There comes a time on any trip where you feel overwhelmed, when tiredness and lack of control of your surroundings can creep into the journey. I think it is particularly true of any kind of refugee or humanitarian work.
Yesterday was my day to feel overwhelmed. Overwhelmed and inadequate with the needs I have seen and the stories I have heard.
To summarize, anything you have ever heard or seen about the refugee crusis is true, but worse. The stories of losing everything, people watching relatives killed, babies born to moms who can’t breastfeed because of inadequate diet, losing factories, businesses, and livelihood. All of it is true.
Two days ago, we sat across from a farmer who had 1500 olive trees in a village near Aleppo. ISIS has taken over his land and cut most of the olive trees down for firewood. It is a literal loss of generations of family’s work. It is symbolic of everything else they have lost.

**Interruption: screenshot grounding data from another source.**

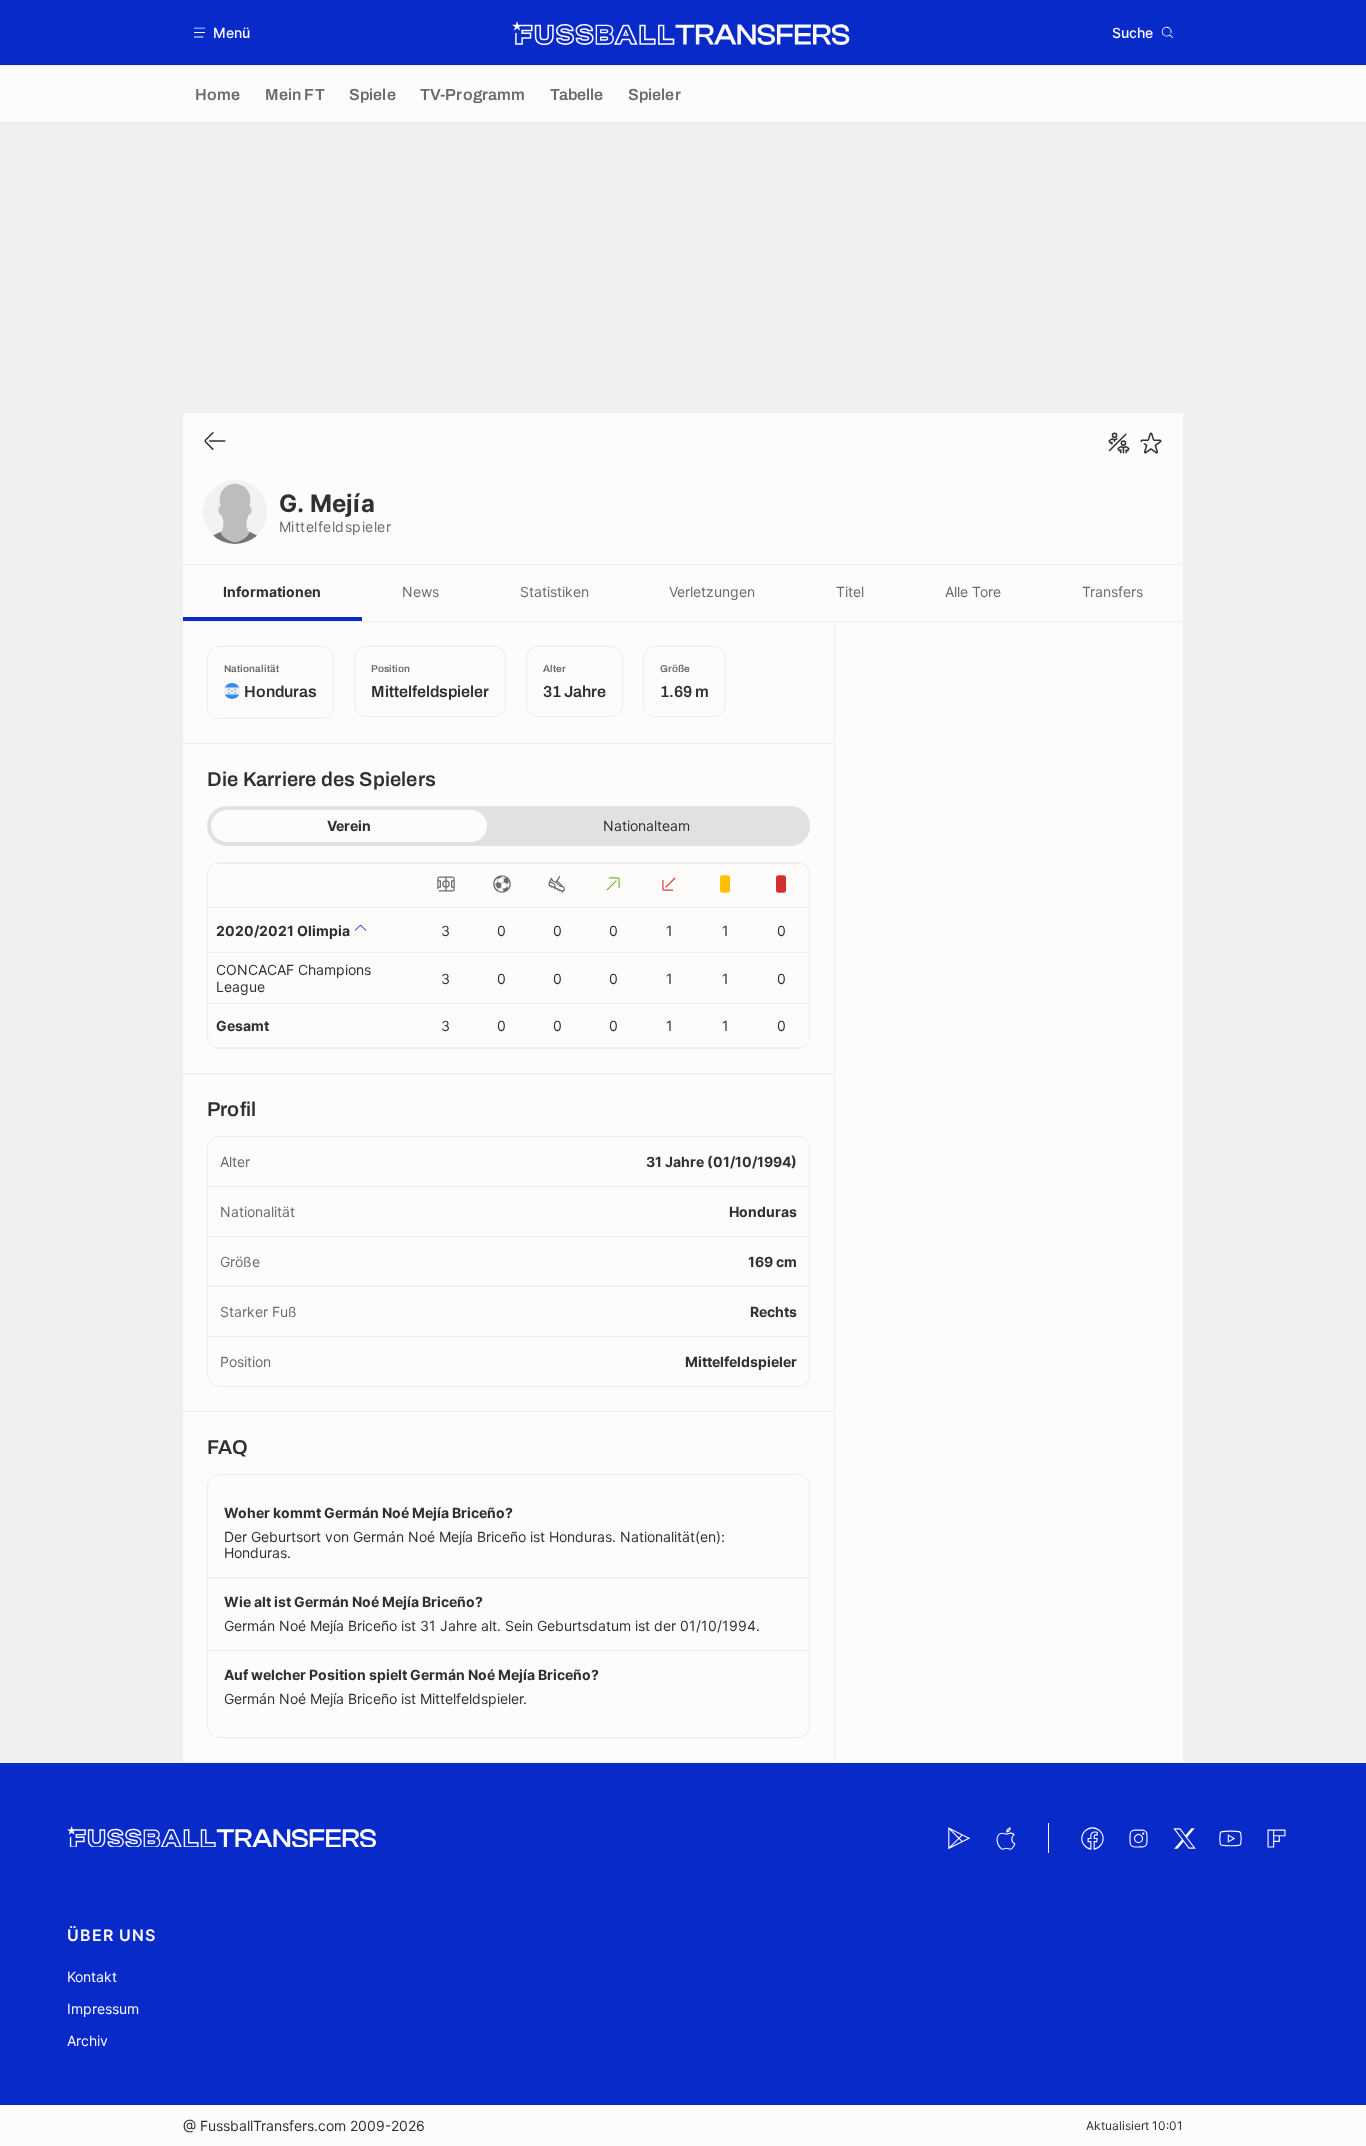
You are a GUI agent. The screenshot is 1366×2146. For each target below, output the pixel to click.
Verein (349, 825)
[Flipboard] (1276, 1838)
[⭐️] (1151, 443)
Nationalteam (646, 825)
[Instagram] (1138, 1838)
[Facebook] (1092, 1838)
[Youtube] (1230, 1838)
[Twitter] (1184, 1838)
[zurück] (215, 442)
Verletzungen (712, 591)
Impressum (103, 2008)
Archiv (87, 2040)
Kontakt (92, 1976)
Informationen (272, 591)
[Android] (959, 1838)
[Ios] (1005, 1838)
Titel (850, 591)
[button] (222, 32)
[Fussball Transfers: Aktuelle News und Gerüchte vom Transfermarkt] (681, 33)
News (420, 591)
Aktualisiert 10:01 (1134, 2125)
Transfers (1112, 591)
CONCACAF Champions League (293, 978)
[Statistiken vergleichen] (1119, 443)
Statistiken (554, 591)
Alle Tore (973, 591)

I have met widows and new moms struggling, men who can’t find work and mothers who lost their sons, men who are being pressured to sell their kidneys just to get money to feed their families. The collective loss is unimaginable.
I have learned that ISIS is one kind of evil–and the other evil is the people that would profit from a crisis. Those who would buy children from a desperate parent; scheme to traffic vital organs; and charge thousands of dollars so people can drown in a poorly made boat.
When people are left without hope, we must hope for them.
It is a privilege to sit with people and hear their stories and I am so grateful for this time. It is a gift to laugh in the midst of pain; to drink strong cups of Arab coffee while sitting in tents; to ask people how we can pray.
But I also have an obligation to pass on what I have seen and learned and to ask you to remember this crisis, remember Syrian and Iraqi refugees. Don’t forget them – and pray for peace to come to these lands.